BU tip oyunlar çift bacaklı. Boyları uzun, 180 dakika. Dün akşam yarısı bitti.
Oyuna dalmadan şunu söylemek isterim; Beşiktaş rakipten daha iyi bir takım. Malmö’de tur atlayacaklarına inancım büyük. Bu işten biraz anlıyorsam, öyle de olacak.
Beşiktaş bundan daha kötü oynayamaz. Para versen de oynayamaz. Rakip langırt takımı gibi. Öyle belli kalıpları var ki, ne olursa olsun değiştirmiyor. Bloklar arasına ne bir kişi ekliyorlar, ne de bir kişi çıkarıyorlar.

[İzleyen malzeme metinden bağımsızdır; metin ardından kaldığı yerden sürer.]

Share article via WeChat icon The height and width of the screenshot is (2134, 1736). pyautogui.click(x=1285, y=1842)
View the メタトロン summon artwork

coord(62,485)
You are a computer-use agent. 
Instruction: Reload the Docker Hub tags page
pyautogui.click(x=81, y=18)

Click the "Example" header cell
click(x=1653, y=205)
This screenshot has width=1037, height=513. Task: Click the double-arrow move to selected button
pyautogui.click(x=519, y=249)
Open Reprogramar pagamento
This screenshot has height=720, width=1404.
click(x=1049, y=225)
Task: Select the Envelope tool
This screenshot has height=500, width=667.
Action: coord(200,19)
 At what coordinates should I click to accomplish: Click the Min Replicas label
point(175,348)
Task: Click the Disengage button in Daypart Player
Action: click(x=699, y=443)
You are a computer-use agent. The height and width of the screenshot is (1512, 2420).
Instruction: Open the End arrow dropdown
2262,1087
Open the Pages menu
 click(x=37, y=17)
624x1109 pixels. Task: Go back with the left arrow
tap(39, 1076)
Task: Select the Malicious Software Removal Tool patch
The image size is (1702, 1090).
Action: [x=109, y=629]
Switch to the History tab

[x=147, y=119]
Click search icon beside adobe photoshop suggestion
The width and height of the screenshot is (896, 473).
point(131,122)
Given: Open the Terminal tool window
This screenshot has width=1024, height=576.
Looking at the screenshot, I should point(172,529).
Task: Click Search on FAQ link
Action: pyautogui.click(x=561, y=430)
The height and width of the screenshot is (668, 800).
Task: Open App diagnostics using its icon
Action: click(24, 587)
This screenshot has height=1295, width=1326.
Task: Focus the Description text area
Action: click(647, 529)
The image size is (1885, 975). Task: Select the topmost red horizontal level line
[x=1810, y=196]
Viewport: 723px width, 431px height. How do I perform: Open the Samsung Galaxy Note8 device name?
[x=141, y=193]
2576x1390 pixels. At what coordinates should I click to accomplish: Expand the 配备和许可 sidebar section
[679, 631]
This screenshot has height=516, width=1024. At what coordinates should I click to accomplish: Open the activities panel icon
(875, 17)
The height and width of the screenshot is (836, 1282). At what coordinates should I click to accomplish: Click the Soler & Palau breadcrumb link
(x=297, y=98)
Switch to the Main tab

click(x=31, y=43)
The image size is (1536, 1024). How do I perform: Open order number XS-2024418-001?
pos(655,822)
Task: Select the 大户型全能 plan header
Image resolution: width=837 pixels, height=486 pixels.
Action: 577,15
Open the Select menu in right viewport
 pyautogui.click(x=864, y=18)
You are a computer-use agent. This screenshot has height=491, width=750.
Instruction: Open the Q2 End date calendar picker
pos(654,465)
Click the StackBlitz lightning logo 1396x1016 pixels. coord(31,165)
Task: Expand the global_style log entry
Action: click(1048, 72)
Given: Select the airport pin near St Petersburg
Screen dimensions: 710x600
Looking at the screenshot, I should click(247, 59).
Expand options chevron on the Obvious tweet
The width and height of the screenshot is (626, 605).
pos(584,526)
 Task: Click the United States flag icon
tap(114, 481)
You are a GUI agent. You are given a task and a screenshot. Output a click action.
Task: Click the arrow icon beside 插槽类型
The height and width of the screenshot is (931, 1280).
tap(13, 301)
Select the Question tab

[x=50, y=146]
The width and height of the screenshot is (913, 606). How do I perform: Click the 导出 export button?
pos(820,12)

Bu tip takımlarla kendi evinde oynamak zordur. Bunu da biliyorum. Beşiktaş, adamların istediği gibi oynadı. Hayal gibi bir ilk 45 dakika yaşadılar. İlk yarıda Beşiktaş’ın Ali Tandoğan’ın ayağından giden bir tek topu var. Adamların değil atakları, Beşiktaş’ın onsekizinin içine girişini görmedim. Böyle bir 45 dakika oynandı, sokağa atıldı.
Seyirci galip
İkinci yarı Kleberson sazı biraz eline aldı, 5 tane gollük pozisyonu vardı. Üçünü kaleci çıkardı. Kleberson’dan başka da Beşiktaş’ta şu da iyi oynadı diyebileceğim bir adam yok.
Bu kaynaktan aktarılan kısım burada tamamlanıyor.